I heard that Sprout’s Farmer’s Market was carrying water kefir so I took a look at the assortment of probiotic beverages for sale and noticed a brand called Kevita. They say nothing about it being water kefir, but I think that must be what they use. I bought a bottle to try – Strawberry Acai Coconut – and decided I need to make that flavor. :) They use stevia in theirs and I don’t like that after-taste. Besides, seeing the bottle cost over 3 bucks, I’m doing quite well making my own, thanks!
Would you like to know the cost of a 16 oz. bottle of water kefir made at home?
Knudsen’s Organic Cranberry Pomegranate Juice – 3.95 (32 oz bottle – makes 2 gallons (35.55 makes 18 gallons))
organic cane sugar – 4lb for 7.67 (9 c. – makes 18 gal.)

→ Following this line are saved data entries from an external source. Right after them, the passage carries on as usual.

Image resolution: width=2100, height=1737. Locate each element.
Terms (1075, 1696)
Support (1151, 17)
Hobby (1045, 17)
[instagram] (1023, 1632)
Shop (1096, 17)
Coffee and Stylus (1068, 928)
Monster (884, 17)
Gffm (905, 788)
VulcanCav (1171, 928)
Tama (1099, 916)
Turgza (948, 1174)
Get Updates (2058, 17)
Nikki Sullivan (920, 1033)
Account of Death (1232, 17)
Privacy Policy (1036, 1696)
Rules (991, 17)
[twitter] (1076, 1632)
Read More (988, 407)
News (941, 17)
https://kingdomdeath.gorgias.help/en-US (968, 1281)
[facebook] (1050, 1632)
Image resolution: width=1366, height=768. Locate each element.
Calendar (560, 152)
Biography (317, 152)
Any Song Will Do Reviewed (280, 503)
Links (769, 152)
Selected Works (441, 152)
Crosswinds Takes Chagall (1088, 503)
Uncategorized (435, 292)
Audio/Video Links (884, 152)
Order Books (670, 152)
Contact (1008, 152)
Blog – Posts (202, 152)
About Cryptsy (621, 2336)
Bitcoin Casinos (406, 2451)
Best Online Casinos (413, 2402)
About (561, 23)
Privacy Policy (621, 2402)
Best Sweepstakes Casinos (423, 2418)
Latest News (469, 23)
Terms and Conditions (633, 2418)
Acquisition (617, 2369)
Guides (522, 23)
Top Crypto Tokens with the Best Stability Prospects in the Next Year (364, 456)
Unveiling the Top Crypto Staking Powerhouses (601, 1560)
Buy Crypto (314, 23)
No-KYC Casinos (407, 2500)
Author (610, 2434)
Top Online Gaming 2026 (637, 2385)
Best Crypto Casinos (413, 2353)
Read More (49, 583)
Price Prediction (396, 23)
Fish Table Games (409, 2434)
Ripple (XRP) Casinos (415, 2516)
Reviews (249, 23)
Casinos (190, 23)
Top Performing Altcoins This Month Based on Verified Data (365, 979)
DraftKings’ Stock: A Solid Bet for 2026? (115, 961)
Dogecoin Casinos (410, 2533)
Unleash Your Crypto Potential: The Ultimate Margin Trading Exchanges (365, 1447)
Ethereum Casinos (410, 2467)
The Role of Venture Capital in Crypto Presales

sucanat – 2lbs for 6.70 (4.5 c. – makes 18 gal.)
sea salt (miniscule)
water (hopefully, free)
Total – 2.78 per gallon
That’s 35 cents per 16 oz bottle!
I’m experimenting with honey sweetened water kefir, so check back here for more updates!
A Word about Fermented Foods –
I’ve been interested in fermenting foods for years and have tried several recipes from books like Nourishing Traditions by Sally Fallon. It’s all about going back to our roots and the way food was prepared for centuries before modern preservation methods took over. It’s about eating healthy foods that were grown or raised and have a visible link to the earth – the soil it was raised on or in.
There’s no life in boxed mac and cheese. No nutrients either. That’s why we’re seeing this epidemic of illness overcoming our friends, loved ones, and the people around us. We weren’t made to eat processed fake food and we can’t possibly be healthy doing so.
I believe fermented foods are one of the keys to good health.
So raise your glass of kefir water and let’s give a toast to the nutritional, traditional way of nourishing our bodies!